Wednesday, January 27, 2010

The defense has rested. Let the "spin" begin

The defense rested today in the Perry v Schwarzenegger Prop 8 Trial in San Francisco federal court. Judge Walker announced he'd be taking 30 days to "digest" the two weeks of testimony and set February 26th as the date he'll be ready to decide on a closing argument schedule.

So here's a foretaste of the NOT-so-heavenly banquet of Prop8 Trial post-mortem by the "Protect (our-but-not-your) Marriage" folks. I spied it yesterday on General Counsel Andy Pugno's blog which began:

"Once again, religion was on trial this morning ..."

No. In point of fact, what was on trial in Federal Court over these last two weeks was the abuse of religion as a weapon of mass disinformation in the 2008 Proposition 8 Campaign.

What was on trial was the use of money, resources and influence to fuel animus based bigotry by those hiding behind "freedom of religion" while attempting to inflict their view of religion on the rest of us.

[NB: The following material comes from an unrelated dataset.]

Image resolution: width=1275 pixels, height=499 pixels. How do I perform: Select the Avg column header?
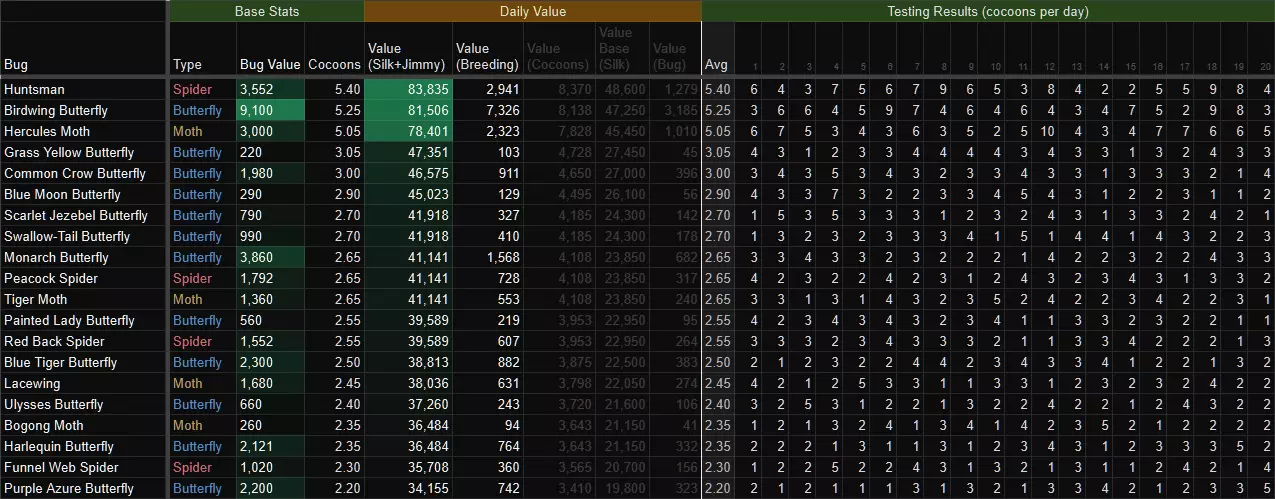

What was on trial was a campaign to take rights away from gay and lesbian families based on the belief that since God does not equally bless the "lifestyle" of same sex couples then the Constitution should not equally protect them.

What was on trial was a homophobic attack on the foundational values of our constitutional democracy.

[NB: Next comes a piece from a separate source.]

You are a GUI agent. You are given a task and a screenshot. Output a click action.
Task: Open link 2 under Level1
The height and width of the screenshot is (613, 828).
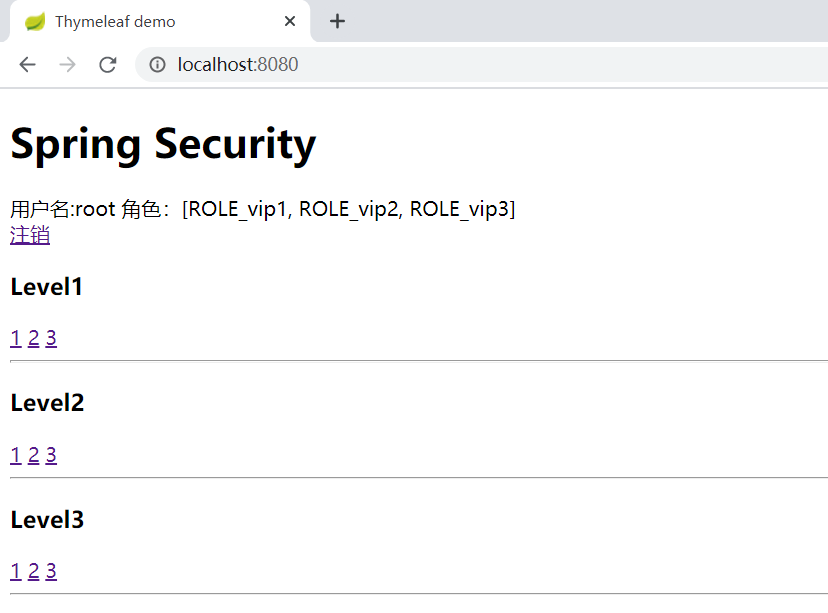tap(33, 338)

And while the defense may have rested today, in point of fact there IS no defense for allowing bigotry to trump the constitutionally protected rights of all Americans. None.

So let the "spin" begin. But remember at the end of the day it is the truth that will set us free.

And what the truth can set us free to do is to stop fighting and fundraising and politicizing and demonizing in order to keep some Californians from being married and focus instead on supporting ALL Californians as we work to build stronger marriages. Stronger families. A stronger California and a stronger America.

For the truth is that families are not undermined by gay marriage. Families are undermined by poverty, joblessness, lack of health care, racism, discrimination, failing education systems and the deteriorating infrastructure of a state that should be pouring all its energy into supporting families -- not discriminating against gay and lesbian families.

I rest my case.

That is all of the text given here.